1.2 Molecular Aspects of Glioma Progression and Invasion


Glioma invasion is not random but rather occurs along white matter tracts (optic radiations, corpus callosum or anterior commissure), basement membranes of blood vessels, along the subependyma and adjacent to neurons. In contrast to other organs, there are few “classical” extracellular matrix (ECM) proteins (collagen, laminin, vitronectin, fibronectin) in the brain except around blood vessels and the glia limitans externa. Instead the ECM of the brain is mostly composed of glycosoaminoglycans (GAGs) and a few structural glycoproteins, with the main GAGs being hyaluronic acid (HA), chondroitin, keratin and heparan sulphates (22). In addition, the glioma cells themselves synthesize many ECM components including tenascin, vitronectin, collagen types I, III, IV and VI, fibronectin, laminin, hyaluronan, chondroitin sulphate and heparan sulphate proteoglycans.

Over the years many individual genes have been implicated in glioma invasion and recently gene expression profiling has identified a subclass of gliomas expressing several genes with specific roles in cell migration and invasion that strongly correlate with poor patient survival (2326). At present, no comprehensive model of glioma invasion exists; however, invasion can be conceptualized into discrete steps that include adhesion to the ECM, degradation of the ECM to allow passage, and glioma cell movement. Several cell surface receptors have been implicated in glioma adhesion and invasion, including the integrins (2730), immunoglobulin superfamily members (e.g. NCAM) (4), cadherins (4, 31), CD44 (32, 33) , BEHAB (34, 35), elastin binding protein (36), SPARC (37), the ephrin (Eph) receptor–ligand system (3841), semaphorins (42, 43), plexins (43) and the neurotrophin receptor p75NTR (44, 45). In addition to activating downstream signal cascades important for cell movement, engagement of many of these receptors results in the activation of several classes of proteases including matrix metalloproteinases (MMPs), ADAMs (a disintegrin and metalloproteinase), plasmin and cathepsins reviewed in (4648) necessary for the degradation of the ECM.

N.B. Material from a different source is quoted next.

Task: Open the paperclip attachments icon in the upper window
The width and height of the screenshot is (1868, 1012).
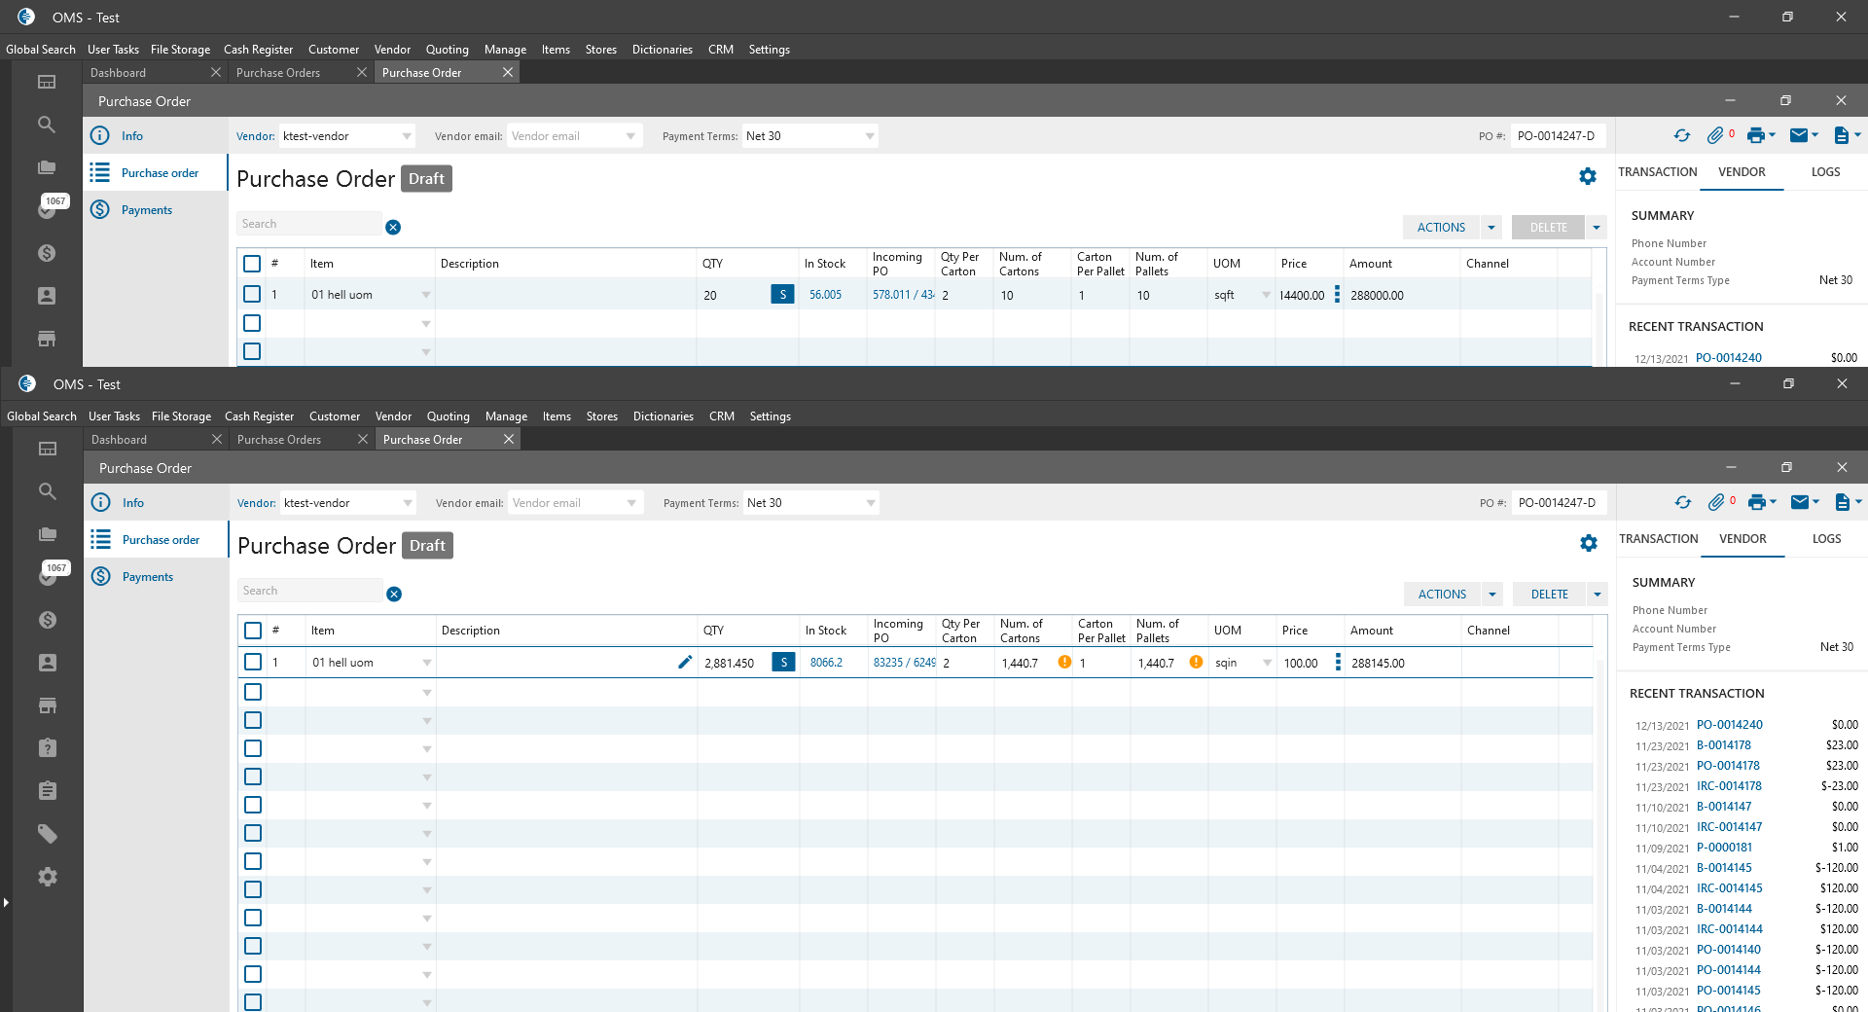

1.3 Development of Assays to Evaluate Glioma Invasion


As a result of intense investigation in the area of cell invasion, numerous techniques have been establishment to identify molecular events required for the invasive ability. In the area of glioma invasion, strategies to directly identify genes and proteins important for invasion have included isolation of invasive cells from human cell lines in vitro (18, 19), the use of organotypic brain slice cultures (36, 4953) and the collection of tumour and invasive cells from the main tumour mass in frozen glioblastoma patient specimens using laser capture microdissection (5457). In addition, in vitro assays have been generated to assess the role of individual proteins or processes in glioma invasion, many of which will be discussed in this chapter. Although these techniques have been used successfully, no single technique is sufficiently comprehensive and the selection of assay(s) performed in a given study should be chosen with care. Here we will outline several systems that we have previously used to either verify or identify the underlying mechanisms involved in glioma invasion both in vitro and in vivo.


2 Materials and Methods



2.1 In Vivo Selection of Highly Invasive Glioma Variants


Background

One of the problems in xenotransplanting human glioma cells into the brains of immunocompromised mice is that the resulting tumours are circumscribed with very little cell infiltration into the brain parenchyma (58) (see Fig. 1, for example). To generate an orthotopic model that more closely mimics the human disease and allows for the identification of molecular determinants of glioma invasion in a global and unbiased manner, we hypothesized that using an in vivo selection strategy similar to the one developed by Richard Hynes and colleagues for metastatic melanoma (59), we could develop an in vivo glioma model that more closely recapitulates the human condition thus providing a strategy to isolate genetically and phenotypically distinct population of glioma cells that are highly invasive. As proof of concept, using the in vivo selection strategy outlined below, we previously isolated highly invasive glioma variants from two established human glioma cell lines U87MG and U251N (44). Stable transfectants of U87MG and U251N expressing green fluorescent proteins (GFP) and a neomycin resistant gene were serially transplanted into the brain of immunocompromised mice. Cells from the main tumour mass, and those that migrated to the contralateral hemisphere were isolated, grown and re-injected into the brains of a second mouse. Using this approach, both highly tumourigenic and highly invasive populations of cells were isolated and characterized for their phenotypic and genotypic changes (44).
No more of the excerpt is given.